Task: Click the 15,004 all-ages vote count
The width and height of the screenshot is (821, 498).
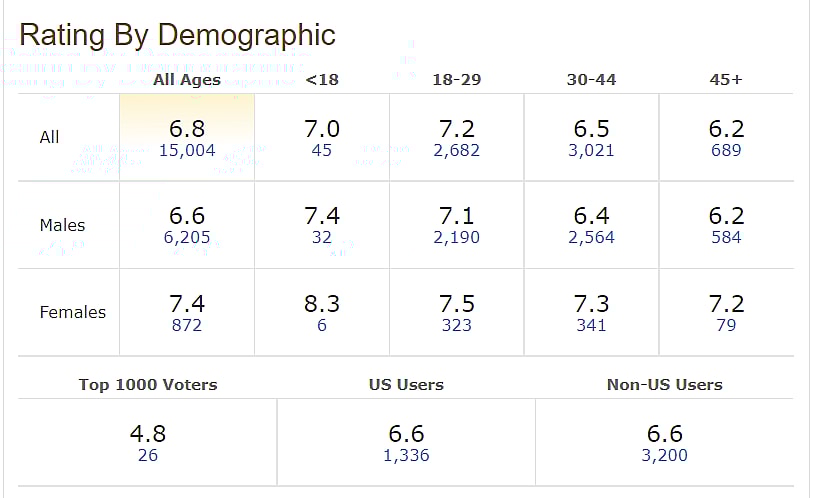Action: 187,151
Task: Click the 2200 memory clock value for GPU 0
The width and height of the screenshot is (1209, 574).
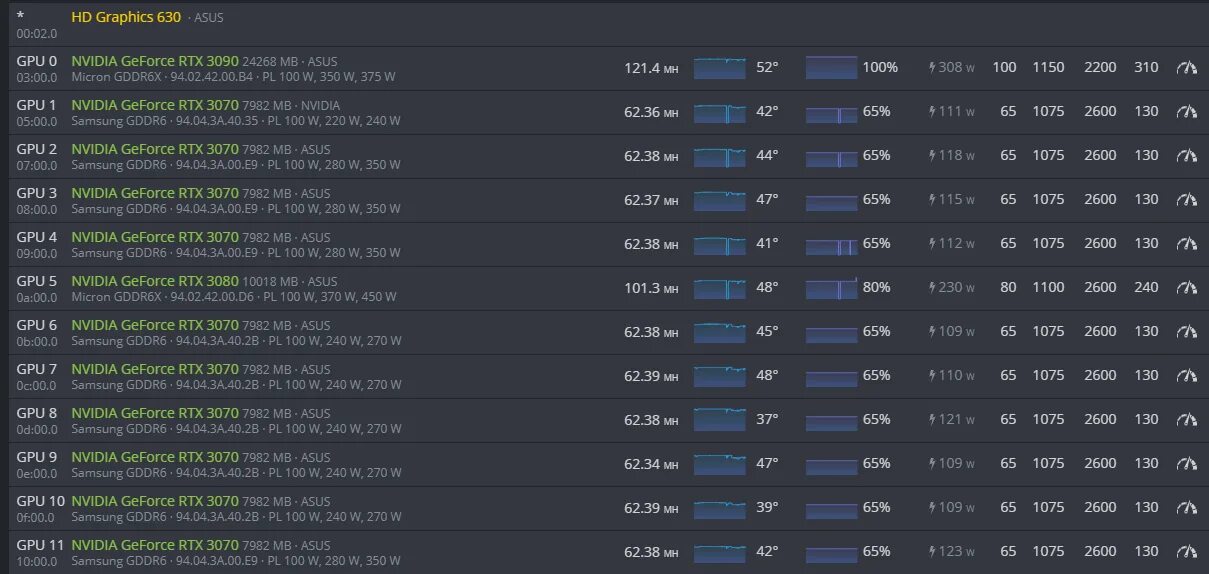Action: (1100, 68)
######
• [DIRECTIONS FOR THIS TASK]
Your copy must match the records above word for word and contain no pictures.

• [WRITTEN REPLY]
Task: Click the 15,004 all-ages vote count
The width and height of the screenshot is (821, 498).
Action: 187,151
Task: Click the 2200 memory clock value for GPU 0
The width and height of the screenshot is (1209, 574).
Action: (1100, 68)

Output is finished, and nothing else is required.